Duck’s being very supportive and telling me to relax and just go and meet people. It’s awesome to have that kind of support at home, because he’s going to have to do the routines with Doodle. I think if I’m not home, things will go a little smoother for them because Doodle won’t be trying to manipulate me for more time playing games, or not doing her homework.

A lot of women who are going to be there have been Twitterin’ about being shy, stuck in the corneer, etc. I can so relate. I think I used to be an extrovert “back in the day” but since I’ve been at home for so long, I think I’ve lost some of my social skills. So if I happen to meet you this weekend and do something socially faux paus, please forgive me. I’ll blame it on the nerves or being out of practice!
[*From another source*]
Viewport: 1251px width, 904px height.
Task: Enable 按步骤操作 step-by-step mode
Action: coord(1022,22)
I’ll be Twitterin’ during the sessions and trying to blog too. I’ll also be scouring the corners. Since there’s probably only 4 corners to a room, not everyone can be by themselves. So move over and share some space :)
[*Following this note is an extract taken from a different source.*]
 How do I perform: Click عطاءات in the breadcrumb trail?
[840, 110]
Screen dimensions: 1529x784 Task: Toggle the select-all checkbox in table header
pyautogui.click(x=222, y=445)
I’ve got a new Twitter ID: lisaboyd — you can check out that page and see what I’m doing. But if you would, send up a prayer or three for safe travels. I’ll be driving there on Thursday and driving back Sunday. Thanks :)

Prayer Requests

My heart is heavy this morning for many reasons. I have some prayer requests for you. I greatly appreciate any prayers you can send up for me.
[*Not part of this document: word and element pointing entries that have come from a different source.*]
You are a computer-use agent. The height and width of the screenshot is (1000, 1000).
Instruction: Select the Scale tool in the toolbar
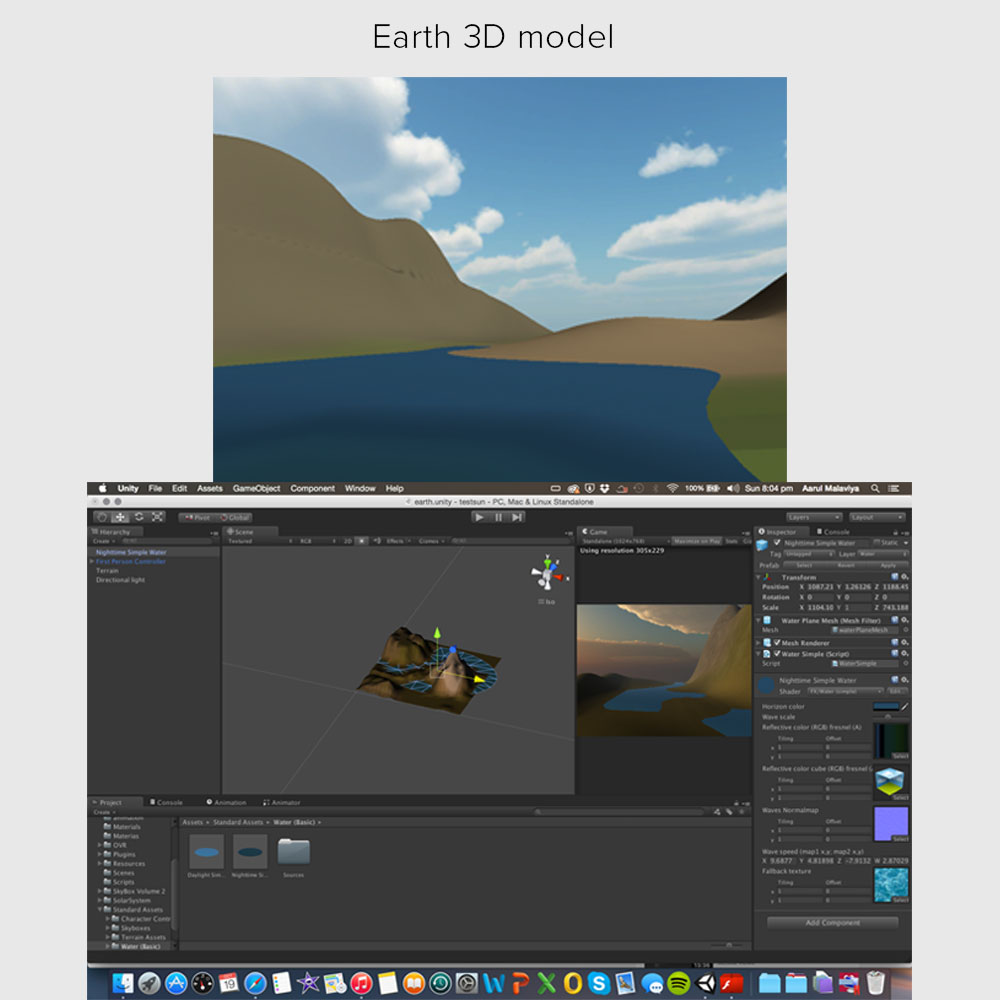157,517
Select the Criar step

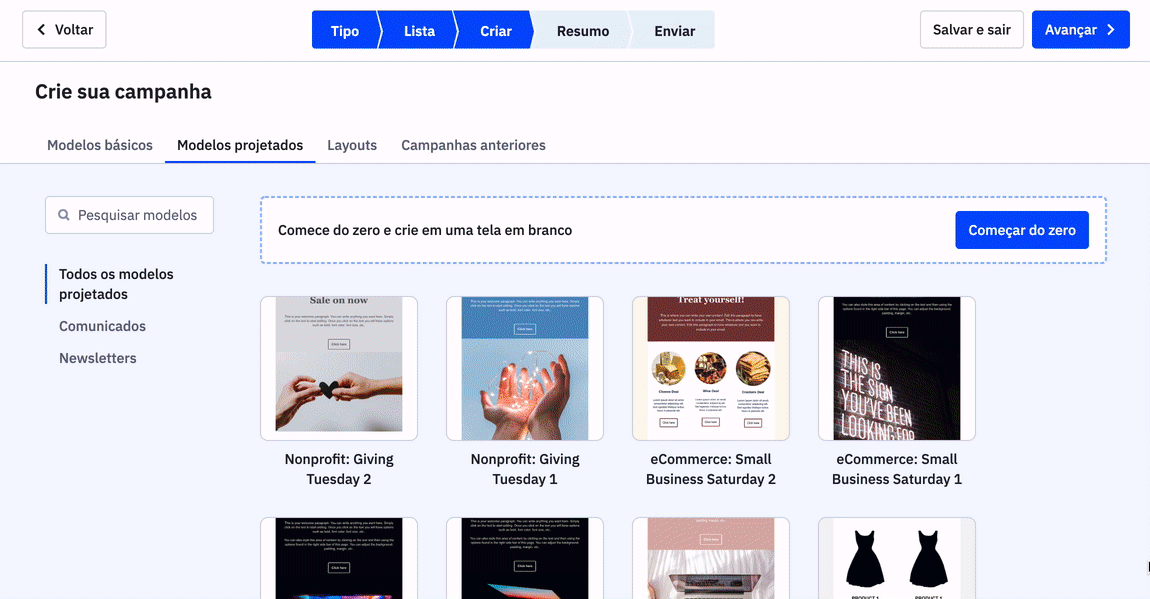coord(495,31)

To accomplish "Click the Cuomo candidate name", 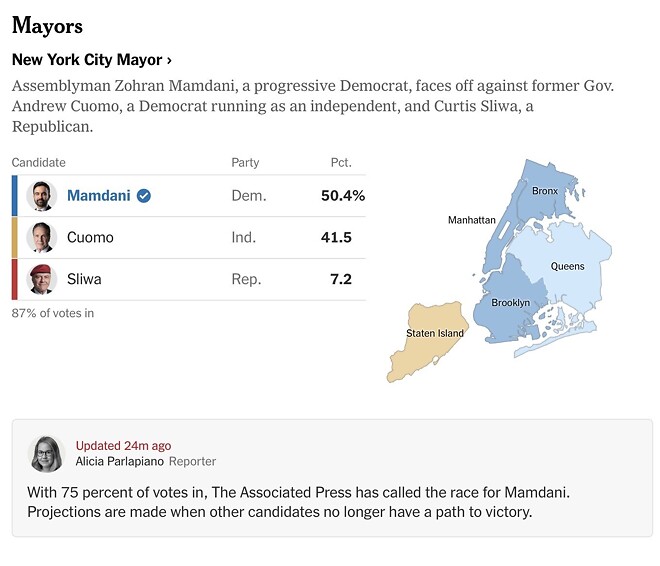I will point(90,238).
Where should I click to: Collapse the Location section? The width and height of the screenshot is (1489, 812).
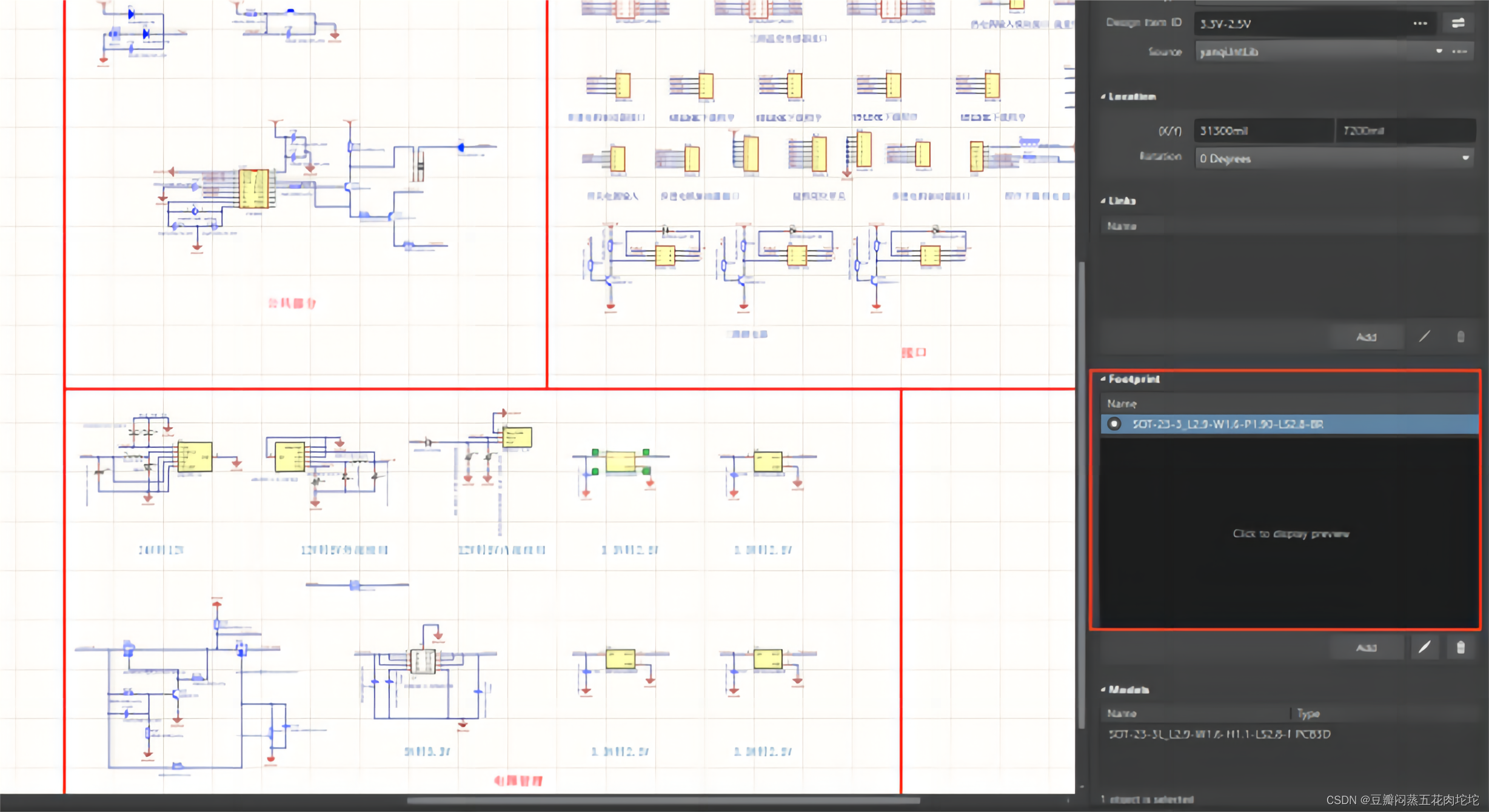tap(1103, 96)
  1. A girl in Doodle’s grade lost her dad Monday afternoon unexpectedly. His body was found less than a mile from the school near a river, in a state park. I have no idea how he died, but I do know the family will need many prayers. I don’t know this girl or her family, and I’m not sure they are Christians. I told Doodle about it last night when I found out. And what makes this a little harder on her brings me to the next item …
  2. Duck and I are flying out tomorrow morning at the crack of dawn, to attend my niece’s wedding in Las Vegas. Before you start with any judgments about “sin city” and gambling, my brother served in the Air Force for many, many years and was stationed at the Air Force base there for many of those many, many years :) There are actually real live houses with fences, pools and dogs away from “the Strip.” Anyway, pray for us — it’s going to be a long flight (at least the first leg out and the first leg back). Pray for Doodle as she’s going to be with Grandma and Grandpa. With the counseling I’m sure they’re going to be receiving at school, I just hope she doesn’t get down thinking we aren’t coming back.
  3. Be with my family as we gather for the wedding. I hope all goes as my niece dreams it will. I’m praying for their marriage as well. She’s marrying an Air Force dude, and he’s being stationed overseas in February of 2009. It’s tough enough being married together, much less apart — although that might make it easier in some respects :)
  4. Pray for our country. I am heartbroken over the election for many reasons. I don’t think the electoral votes showed how split we are as a nation. There’s only one time in my life I have seen Americans come together — proud to be an American and supporting each other — and that was 9-11-01. I thought life would never be the same, but some time after that we eventually got back into our comfy routines. I hope we can come together as a country, but I don’t see it happening. That’s why I’m thankful that my God is bigger than all of it.

I was going to post yesterday about the Women of Faith conference but things were crazy with Duck and Doodle both home all day. I seriously cannot think straight when they are home :) I even forgot with all the hoopla that yesterday was my Dad’s birthday — Happy Birthday Dad! I’ll be seeing you tomorrow :) It’s sad to me that I forgot — I’m a Daddy’s Girl through and through. I hate how life can be so distracting sometimes. Oh well, pray for me not to be distracted too. I believe God’s not done with me yet. I just need to start listening for Him again.